You may think that it is ironic that a landowner who wishes to dispose of land for redevelopment purposes, with the prospect of making a financial gain in the process, should be objecting to Clause 47, which would give the Transport Secretary the power to intervene to facilitate HS2-related regeneration. This apparent contradiction provided Tim Mould QC, lead counsel for the promoter, with something of an open goal when he cross-examined Charles Gillett FRICS, witness for the Gooch Estate, in front of the HS2 Select Committee on the evening of Monday 1st September (see footnote 1).

Mr Mould took Mr Gillett on a short verbal excursion, in the way that experienced barristers like Mr Mould can employ to advantage, along a path that Mr Gillet did not really want to follow to a place at which he certainly did not wish to arrive. During the course of this gentle excursion, which had the purpose of getting Mr Gillett to concede that Clause 47 should be seen as potentially of benefit to the Gooch Estate, Mr Mould did at least provide the clarification that I was seeking in the final paragraph of part 2 of this blog series of why the powers of Clause 47 might be required.

In the first place, Mr Mould appeared to confirm that, other than allowing the Transport Secretary to intervene, the proposed powers did not extend further than those of the Town and Country Planning Act 1990 (TCPA). According to Mr Mould (see footnote 2):

“[Clause 47] mirrors the arrangements that apply generally and under the general law for those powers of compulsory purchase which allow land to be acquired for regeneration purposes where there are difficulties in land assembly and that kind of thing.”

Mr Mould also presented a helpful example of where the Transport Secretary might see the need to employ the powers conveyed by Clause 47, using a potential scenario that might involve the Gooch Estate, in order to cast the Transport Secretary in the guise of the property developer’s friend. Indeed, Mr Mould was notably avuncular in the way that he explained to Mr Gillett that the Gooch Estate has nothing to fear from good old uncle McLoughlin, or more likely one of his successors.

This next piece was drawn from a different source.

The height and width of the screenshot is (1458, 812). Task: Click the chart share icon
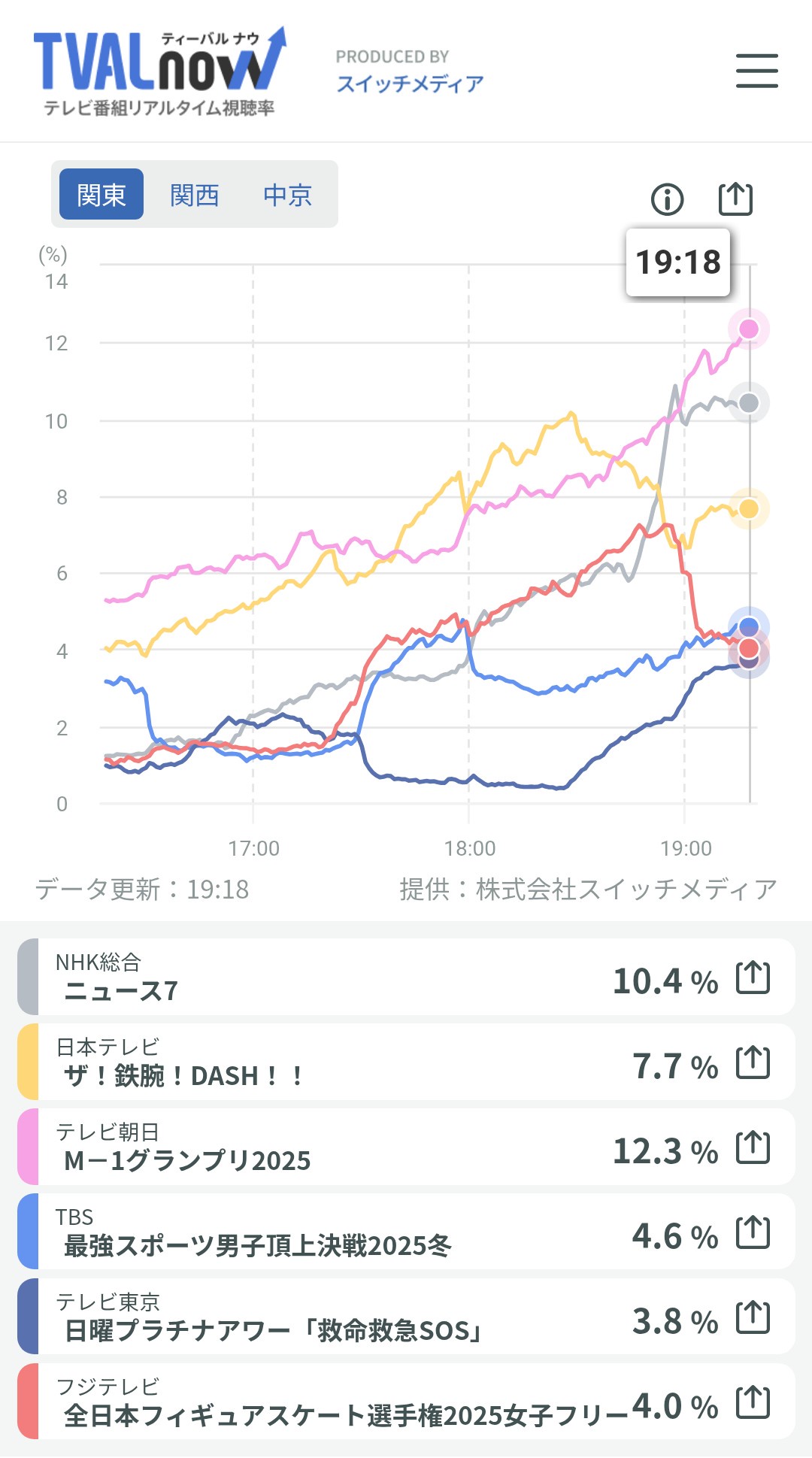[x=735, y=199]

Mr Mould, in paragraph 313 of the transcript, asked Mr Gillett to suppose that the Gooch Estate having, in due course, “reviewed its plans for redevelopment of the Digbeth area suggests to the City Council that it would be helpful to promote a comprehensive development scheme for Digbeth, building on the HS2 station, which embraces not only the Gooch Estate’s own land but also land which is presently owned by another party”.

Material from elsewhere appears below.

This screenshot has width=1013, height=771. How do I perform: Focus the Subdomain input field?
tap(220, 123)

Mr Mould further asked Mr Gillett to consider a situation where “that other party is unwilling to release its land for that purpose”. I’m sure that the vision of a lonely octogenarian, barricaded into his house and surrounded by cleared land, bulldozers and a posse of reporters and photographers must have formed in Mr Gillett’s mind.

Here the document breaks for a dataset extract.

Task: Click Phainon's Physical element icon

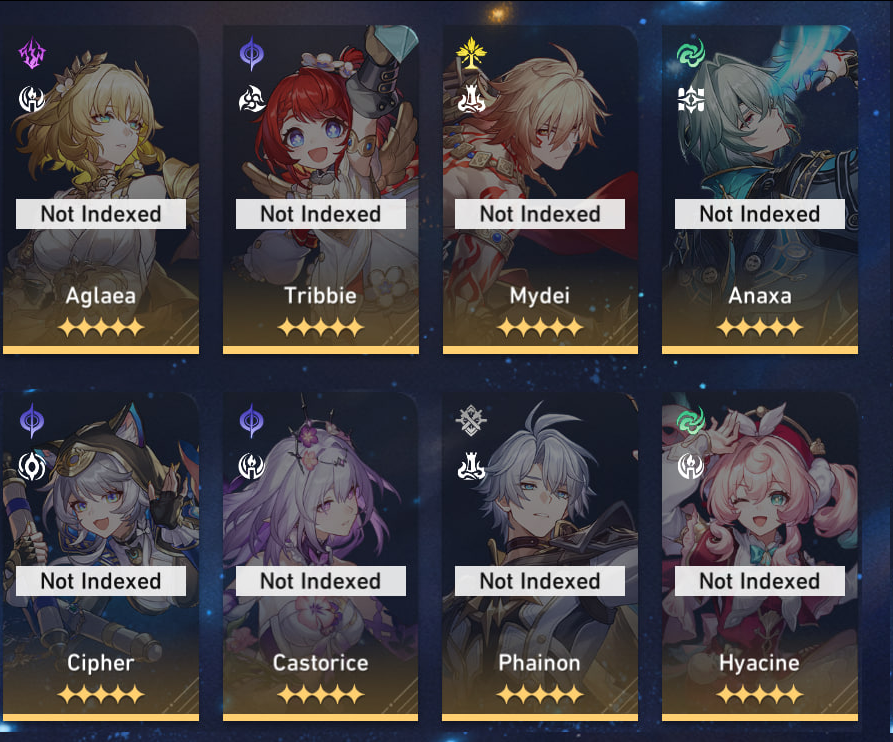Action: (471, 420)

Mr Mould put to Mr Gillett that, in such circumstances, the Gooch Estate might well go to the local authority and say, “We need your help. We would like you to exercise your compulsory purchase powers under the Planning Act to assemble the land that we need for our scheme. Will you do so?” Mr Gillett was forced to agree that this was a realistic scenario.

Mr Mould continued his narrative, slowly and surely approaching the point of his tale, by asking Mr Gillett to imagine the situation in which the local authority felt unable to help the Gooch Estate out of the problem that he had fantasized (paragraph 315). He imagined the Secretary of State saying in such circumstances:

“In that kind of case, you can come to me, Gooch Estate, and I will step in and I will be willing to consider exercising my power under Clause 47(1) in place of the City Council.”

Mr Mould went on (paragraph 319) to give the assurance that any future Transport Secretary who did this “would still have to justify a decision to exercise that power” and that “the ordinary procedures for compulsory purchase would apply”. This meant that any decision would be subject to public inquiry, and “would have to satisfy the test that any compulsory purchase can only take place in circumstances where there’s a compelling case in the public interest”.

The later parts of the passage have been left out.